Python Forum

hello, I am very new to coding in general and python is my first. I am trying to figure out what is wrong with this, but I can't. I always get syntax error on line 2, but to my inexperienced eye it looks fine, please help. (Also, I am really just playing so the code is a bit silly)

lazy = int(raw_input("How lazy are you? (write number 1-100)")
if lazy < 20:
   print("Go RUN RUN RUN")
elif < 45:
   print("we can still go running, let's grab something and go")
elif < 70:
   print("okay, let's just go for a walk")
elif <= 100:
   print("Hm, let's just grab some nice coffee")
else:
   print("hey, that's too much lazy, you were supposed to be max lazy 100, you lazy girl!")

if lazy < 20:
               ^
SyntaxError: invalid syntax

lazy = int(raw_input("How lazy are you? (write number 1-100)")

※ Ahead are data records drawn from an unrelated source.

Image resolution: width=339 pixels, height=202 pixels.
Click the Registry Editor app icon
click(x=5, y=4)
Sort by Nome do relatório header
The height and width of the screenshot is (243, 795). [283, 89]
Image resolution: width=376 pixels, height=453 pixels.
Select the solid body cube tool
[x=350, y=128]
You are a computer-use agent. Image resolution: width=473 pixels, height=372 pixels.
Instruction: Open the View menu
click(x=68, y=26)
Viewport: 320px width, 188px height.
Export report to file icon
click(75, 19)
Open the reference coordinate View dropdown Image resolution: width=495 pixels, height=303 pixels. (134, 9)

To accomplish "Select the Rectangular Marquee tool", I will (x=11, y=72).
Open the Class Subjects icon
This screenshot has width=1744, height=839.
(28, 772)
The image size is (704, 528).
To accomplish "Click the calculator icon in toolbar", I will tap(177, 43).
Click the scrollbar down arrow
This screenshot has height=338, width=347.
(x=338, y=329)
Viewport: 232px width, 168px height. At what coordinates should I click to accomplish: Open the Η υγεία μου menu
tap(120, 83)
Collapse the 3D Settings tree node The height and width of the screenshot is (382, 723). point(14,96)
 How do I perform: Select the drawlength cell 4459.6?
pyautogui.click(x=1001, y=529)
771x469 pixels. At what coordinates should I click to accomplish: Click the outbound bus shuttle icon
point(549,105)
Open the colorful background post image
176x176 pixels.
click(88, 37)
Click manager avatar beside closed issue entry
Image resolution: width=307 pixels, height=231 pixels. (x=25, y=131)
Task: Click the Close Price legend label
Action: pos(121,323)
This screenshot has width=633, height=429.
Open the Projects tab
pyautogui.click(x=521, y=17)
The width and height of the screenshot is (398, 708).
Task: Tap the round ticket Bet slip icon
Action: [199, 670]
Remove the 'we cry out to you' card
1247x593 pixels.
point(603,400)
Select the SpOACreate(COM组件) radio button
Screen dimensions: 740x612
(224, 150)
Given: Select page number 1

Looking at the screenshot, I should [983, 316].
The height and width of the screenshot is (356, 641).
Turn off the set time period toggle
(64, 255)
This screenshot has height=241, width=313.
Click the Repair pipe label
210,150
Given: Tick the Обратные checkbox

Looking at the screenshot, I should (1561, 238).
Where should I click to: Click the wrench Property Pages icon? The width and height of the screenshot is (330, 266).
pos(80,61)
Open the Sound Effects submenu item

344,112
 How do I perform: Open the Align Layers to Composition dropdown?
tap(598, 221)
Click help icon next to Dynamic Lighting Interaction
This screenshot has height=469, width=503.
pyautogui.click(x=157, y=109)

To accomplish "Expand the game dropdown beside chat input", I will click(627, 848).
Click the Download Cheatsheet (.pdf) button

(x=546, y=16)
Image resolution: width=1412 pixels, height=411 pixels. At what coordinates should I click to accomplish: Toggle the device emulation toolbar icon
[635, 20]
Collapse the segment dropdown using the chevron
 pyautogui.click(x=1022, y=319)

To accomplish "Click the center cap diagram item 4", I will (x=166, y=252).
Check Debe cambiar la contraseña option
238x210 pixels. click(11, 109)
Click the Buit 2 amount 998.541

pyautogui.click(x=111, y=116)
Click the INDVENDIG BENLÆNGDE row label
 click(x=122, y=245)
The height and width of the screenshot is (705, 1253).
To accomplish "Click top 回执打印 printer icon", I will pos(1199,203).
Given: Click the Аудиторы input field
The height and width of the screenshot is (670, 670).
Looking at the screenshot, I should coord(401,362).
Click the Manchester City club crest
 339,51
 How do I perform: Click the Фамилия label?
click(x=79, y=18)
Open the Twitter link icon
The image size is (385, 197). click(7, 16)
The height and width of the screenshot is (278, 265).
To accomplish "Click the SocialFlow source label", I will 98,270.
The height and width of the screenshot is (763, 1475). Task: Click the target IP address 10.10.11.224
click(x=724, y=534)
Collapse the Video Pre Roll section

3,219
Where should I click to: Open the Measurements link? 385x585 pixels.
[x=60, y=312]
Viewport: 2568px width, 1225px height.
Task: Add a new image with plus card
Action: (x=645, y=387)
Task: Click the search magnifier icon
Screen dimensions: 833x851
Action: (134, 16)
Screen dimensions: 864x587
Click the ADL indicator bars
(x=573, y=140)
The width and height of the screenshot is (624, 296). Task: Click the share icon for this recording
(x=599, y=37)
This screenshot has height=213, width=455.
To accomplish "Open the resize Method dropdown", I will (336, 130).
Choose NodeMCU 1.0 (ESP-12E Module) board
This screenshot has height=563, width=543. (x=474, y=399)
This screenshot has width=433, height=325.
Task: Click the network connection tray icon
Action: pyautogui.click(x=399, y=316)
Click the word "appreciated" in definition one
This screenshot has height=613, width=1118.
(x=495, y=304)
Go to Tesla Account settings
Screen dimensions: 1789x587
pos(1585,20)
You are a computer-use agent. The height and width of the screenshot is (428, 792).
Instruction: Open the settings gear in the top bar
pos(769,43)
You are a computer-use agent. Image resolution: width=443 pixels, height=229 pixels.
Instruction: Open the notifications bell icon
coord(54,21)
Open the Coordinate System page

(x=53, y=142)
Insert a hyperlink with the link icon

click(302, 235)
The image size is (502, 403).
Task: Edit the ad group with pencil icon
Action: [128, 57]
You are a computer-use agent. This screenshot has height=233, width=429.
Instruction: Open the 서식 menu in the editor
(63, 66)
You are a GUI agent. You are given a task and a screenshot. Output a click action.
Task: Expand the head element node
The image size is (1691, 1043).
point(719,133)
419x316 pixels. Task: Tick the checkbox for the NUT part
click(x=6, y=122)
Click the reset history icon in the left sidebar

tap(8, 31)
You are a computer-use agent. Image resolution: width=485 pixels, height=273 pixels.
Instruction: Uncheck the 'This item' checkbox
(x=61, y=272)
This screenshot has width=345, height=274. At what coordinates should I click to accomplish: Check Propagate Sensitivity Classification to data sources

The Syntax Error is in line 1. You should close parenthesis:

lazy = int(raw_input("How lazy are you? (write number 1-100): "))

If you start learning Python, you should avoid ancient version from the last century.
Use Python 3.6.

Thank you very much. As a matter of fact, I use Python 3.6.2. When I fixed the line 1 I got another error in line 4

lazy = int(input("How lazy are you? (write number 1-100) "))
if lazy < 20:
   print("Go RUN RUN RUN")
elif < 45:
   print("we can still go running, let's grab something and go")
elif < 70:
   print("okay, let's just go for a walk")
elif <= 100:
   print("Hm, let's just grab some nice coffee")
else:
   print("hey, that's too much lazy, you were supposed to be max lazy 100, you lazy girl!")

Error:
File "D:\Python\Inge.py", line 4
   elif < 45:
        ^
SyntaxError: invalid syntax

First you've used raw_input, which doesn't exist since Python 3. So this was a marker that you may be using Python 2.7.
All elif statements are wrong. You're comparing a number to what? A comparison operator needs always two operands.

Thank you. The thing is that I try to follow various tutorials and not all of them specify version of Python, I will do better.

As I understand using just IF would give me 3 outputs for the value 25, because it's less than 45, 70 and 100. I thought this can be avoided by using elif and you will get just one output for the value 25, which is the desired "we can still go running, let's grab something and go".

This is what I was trying to copy:

Did I understand everything wrong?

---

The code now works as I wanted it to. No idea how it happened.

lazy = int(input("How lazy are you? (write number 1-100) "))
if lazy < 20:
    print("Go RUN RUN RUN")
elif lazy < 45:
    print("we can still go running, let's grab something and go")
elif lazy < 70:
    print("okay, let's just go for a walk")
elif lazy <= 100:
    print("Hm, let's just grab some nice coffee")
else:
    print("hey, that's too much lazy, you were supposed to be max lazy 100, you lazy girl!")

Maybe you've used before just standalone if statements. Then every block is checking the condition for it's own.
If you're using if..elif..elif..elif..else there will be only executed one block.